TASK MATERIAL: Begin

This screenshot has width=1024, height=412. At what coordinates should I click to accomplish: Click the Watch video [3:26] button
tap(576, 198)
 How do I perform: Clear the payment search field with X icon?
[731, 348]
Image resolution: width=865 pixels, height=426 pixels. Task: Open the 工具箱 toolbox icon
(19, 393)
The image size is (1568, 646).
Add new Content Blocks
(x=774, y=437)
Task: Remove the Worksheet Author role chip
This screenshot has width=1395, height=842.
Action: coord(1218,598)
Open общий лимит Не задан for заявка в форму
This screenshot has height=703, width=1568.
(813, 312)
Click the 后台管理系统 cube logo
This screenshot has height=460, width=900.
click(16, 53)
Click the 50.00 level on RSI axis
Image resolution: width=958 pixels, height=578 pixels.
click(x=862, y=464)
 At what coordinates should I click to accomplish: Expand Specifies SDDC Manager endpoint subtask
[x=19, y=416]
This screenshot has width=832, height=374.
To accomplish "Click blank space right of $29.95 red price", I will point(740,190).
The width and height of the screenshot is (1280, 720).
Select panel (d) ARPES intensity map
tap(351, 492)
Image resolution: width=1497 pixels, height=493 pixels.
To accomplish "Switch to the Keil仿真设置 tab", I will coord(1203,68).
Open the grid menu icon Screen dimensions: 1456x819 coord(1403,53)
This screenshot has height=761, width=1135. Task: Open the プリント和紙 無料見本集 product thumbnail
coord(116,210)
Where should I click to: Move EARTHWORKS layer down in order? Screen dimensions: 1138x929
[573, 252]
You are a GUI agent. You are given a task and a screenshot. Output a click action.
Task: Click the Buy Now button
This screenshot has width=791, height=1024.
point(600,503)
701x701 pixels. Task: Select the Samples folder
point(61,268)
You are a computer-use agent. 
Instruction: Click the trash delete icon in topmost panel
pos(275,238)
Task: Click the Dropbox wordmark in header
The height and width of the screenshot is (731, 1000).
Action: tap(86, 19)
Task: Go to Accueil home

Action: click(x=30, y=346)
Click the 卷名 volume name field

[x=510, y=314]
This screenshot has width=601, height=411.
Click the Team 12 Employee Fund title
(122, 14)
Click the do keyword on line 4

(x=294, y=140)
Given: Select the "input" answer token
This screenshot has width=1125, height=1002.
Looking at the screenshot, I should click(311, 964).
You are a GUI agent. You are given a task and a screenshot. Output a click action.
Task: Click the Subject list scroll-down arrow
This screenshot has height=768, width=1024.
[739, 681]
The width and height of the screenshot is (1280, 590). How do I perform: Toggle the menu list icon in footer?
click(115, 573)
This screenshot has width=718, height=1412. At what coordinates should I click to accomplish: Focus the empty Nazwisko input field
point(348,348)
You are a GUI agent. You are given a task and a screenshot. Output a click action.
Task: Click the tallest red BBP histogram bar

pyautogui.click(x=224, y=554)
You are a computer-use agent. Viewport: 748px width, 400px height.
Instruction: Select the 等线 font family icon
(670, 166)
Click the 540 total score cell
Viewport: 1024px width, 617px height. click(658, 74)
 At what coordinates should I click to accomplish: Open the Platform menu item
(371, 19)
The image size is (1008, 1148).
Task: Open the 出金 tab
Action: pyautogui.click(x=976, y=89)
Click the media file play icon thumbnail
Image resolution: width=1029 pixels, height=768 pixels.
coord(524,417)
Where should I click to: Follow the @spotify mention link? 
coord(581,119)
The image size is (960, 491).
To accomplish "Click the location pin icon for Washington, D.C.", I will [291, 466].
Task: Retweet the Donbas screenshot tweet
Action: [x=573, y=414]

TASK MATERIAL: End

● YOUR TASK
Exactly the lines from the one containing "You are a computer-use agent. Viewport: 748px" through the final line above, and only those, should be given again.

● SOLUTION FOR THIS EXERCISE
You are a computer-use agent. Viewport: 748px width, 400px height.
Instruction: Select the 等线 font family icon
(670, 166)
Click the 540 total score cell
Viewport: 1024px width, 617px height. click(658, 74)
 At what coordinates should I click to accomplish: Open the Platform menu item
(371, 19)
The image size is (1008, 1148).
Task: Open the 出金 tab
Action: pyautogui.click(x=976, y=89)
Click the media file play icon thumbnail
Image resolution: width=1029 pixels, height=768 pixels.
coord(524,417)
Where should I click to: Follow the @spotify mention link? 
coord(581,119)
The image size is (960, 491).
To accomplish "Click the location pin icon for Washington, D.C.", I will [291, 466].
Task: Retweet the Donbas screenshot tweet
Action: [x=573, y=414]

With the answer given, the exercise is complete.